- Work to complete:
- a) In the post on rejection, what reason does the pastor give for Baskin Robbins having so many flavors?
- b) Extend the post on rejection, picking up right after its last sentence.

- Quoted text:
● ● ● ● ● ● ●

To be continued ...  


Wednesday, January 18, 2012

My Take on Rejection. It 'Ain't' About You.

I want to let you in on a little secret. Rejection happens to all of us. No matter the race, age, physical features, gender, education, intelligence or lack thereof, sexuality, class, or bank balance.  Even the strikingly attractive get rejected: we only see the ‘yeses’ while we never get to see the ‘no’s’. We tend to take rejection personally as a verdict on how physically, socially, and interpersonally attractive (or unattractive) we are. We have to remember that for the vast majority of cases rejection is not about us. There are a number of reasons why someone is not interested in us, and nearly all of them have very little to do with us in totality. They may have rejected our offer - but not necessarily us.

Here is why I think we are rejected in our attempts to be romantically or erotically involved.  

Sometimes the person is just not into you. We all have preferences and an idea of whom or what we are looking for and it is not always you. Just because we meet someone we like does not mean they will like you. And I would gamble good money that there is someone who would love to be romantically involved with you that you have no intention of returning the affection. And there is nothing wrong with that. No one should have to apologize for his or her predilections. Like my pastor says, the reason Baskin Robbins has so many flavors is not everyone has the same tastes. You may choose vanilla ice cream over chocolate. Nothing against chocolate, you just prefer vanilla. You may not be what the person who rejected you wants, but someone out there likes your flavor and is waiting scoop you up.

Some people are just not capable of committing beyond a friendship or sex. They are emotionally unavailable, not mature enough, not ready to stop having multiple sex partners, or just cannot be trusted. So they push you away in order to continue being a free agent.

Maybe the rejection is a way to spare us some major drama down the road. God's Universe is always looking out for us. Just like when we get ready to go someplace we lose our keys. That may be God’s way of guarding you from some impending danger that you would otherwise encounter. We get mad and frustrated when we don’t get what we want when in reality our lives may have just been saved. 

A sports metaphor may be appropriate here. Every football team has an offensive coordinator that sits high up in a booth and who calls plays for the offense. The offense may not like the play the coordinator sends down, or even understand why it’s called. But the coordinator sees the whole field and not just what the players see in their immediate view. He sees the entire field and orchestrates a play that will get you positive yards. Just think of God’s Universe as the offensive coordinator. That play – the rejection – was designed to see that you get positive yards downfield and not be stopped cold for a loss.

● ● ● ● ● ● ●

- Collected data:
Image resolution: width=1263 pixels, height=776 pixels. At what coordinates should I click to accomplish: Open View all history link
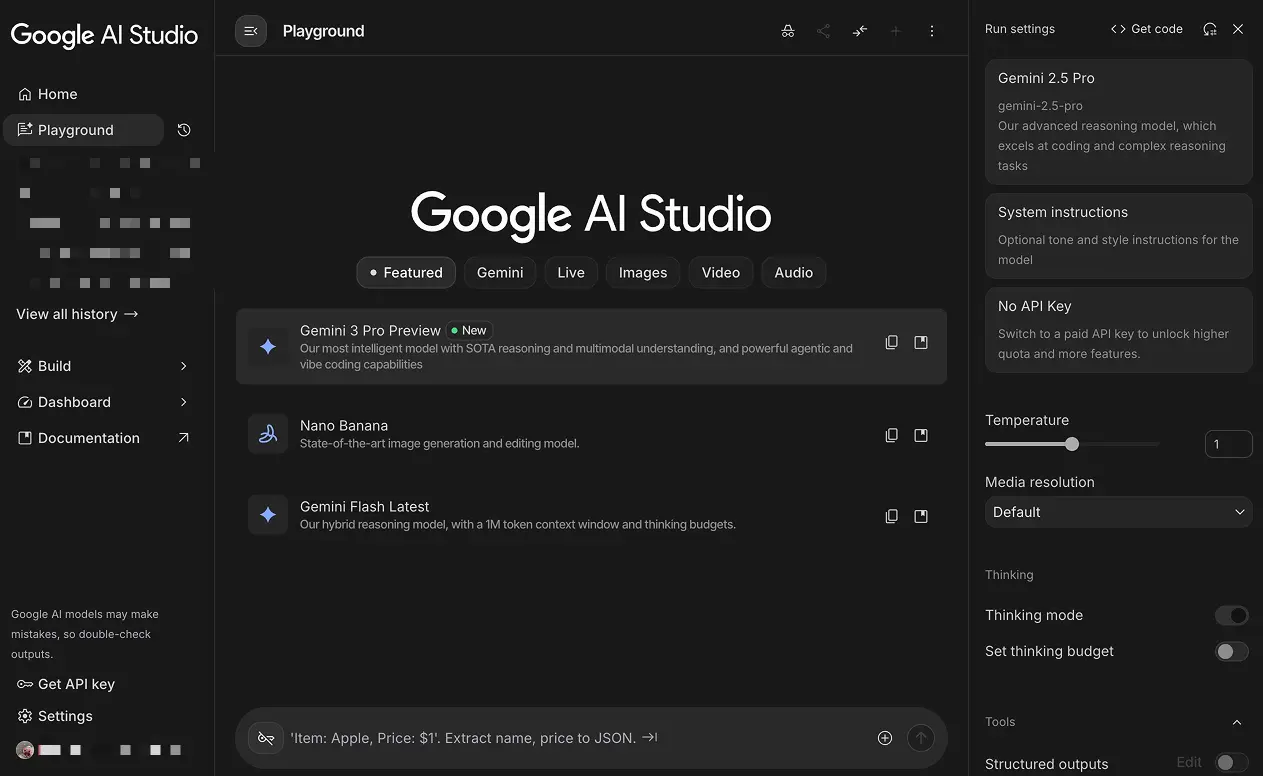(76, 314)
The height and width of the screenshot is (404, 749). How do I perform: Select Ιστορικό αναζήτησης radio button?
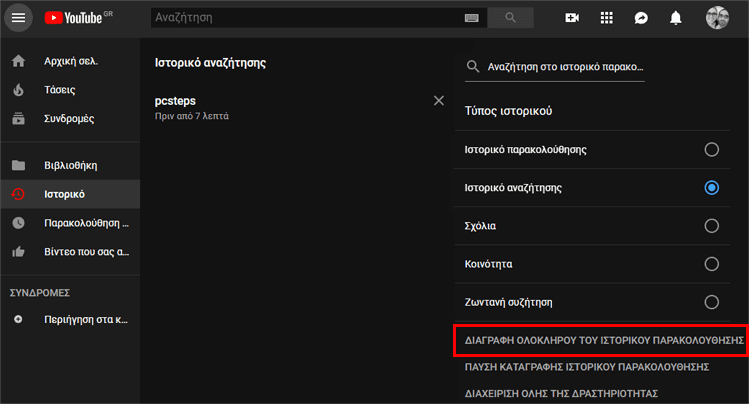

● ● ● ● ● ● ●

- Answers to the exercises:
- a) Not everyone has the same tastes.

- b)
Perhaps the person is unsure of what they actually feel. Or worse, they are in denial of what they feel. The easiest thing to do in that situation is run. The problem is that they wind up running over, past or through you. Or maybe they actually do know what they feel but are afraid. Again, the fear winds up making you a casualty in a private war pitting their heart against their head.  

Some people are just intimidated. Insecure people are easily intimated. This is a form of self rejection; you just happen to get caught in the mix. Some people just cannot deal with a strong or goal oriented or secure person. Their own insecurities and feelings of inadequacy terrify them. They may even try to assign the blame for rejection on you to avoid dealing with their own baggage. This can result in abusive or shaming language when their volcanic issues are bubble to the surface and lava spews on us. It’s always easier to look out the window at someone else than to look at the man or woman in the mirror. Sometimes you are the mirror they fear to look at.  They don't like what they see. To be with you would remind them of everything they aren’t.

Another reason may be that they are not used to being treated in a respectful manner. They are so used to being treated badly they don’t believe they deserve better. The consequence is when someone comes along and treats them with dignity, respect and kindness, they may not be able to bear the sudden paradigm shift. Some people genuinely equate being disrespected as a sign of love. Sadly anyone who is thoughtful is construed as someone who does not care. Therefore, you pay the price for the sins of others.

There are instances in which we set ourselves up for rejection. For instance, maybe you came on too strong. These are people who tend to say things like “I need someone to complete me”, or “I am tired of being by myself”, or “I am scared to be alone”. I can only speak for myself but I backtrack from anyone who appears too eager – or overly thirsty - to go from point A to T to Z in such a short period of time. That smells like someone acting out of desperation. Relationships are a contract. Wouldn’t you want to know what you are getting into before you sign a contract? Take time to read the fine print of the person you are dating. Find out if you are both on the same or a different pages in matters both intimate and social.  In cases like these rejection is warranted for sanity’s sake .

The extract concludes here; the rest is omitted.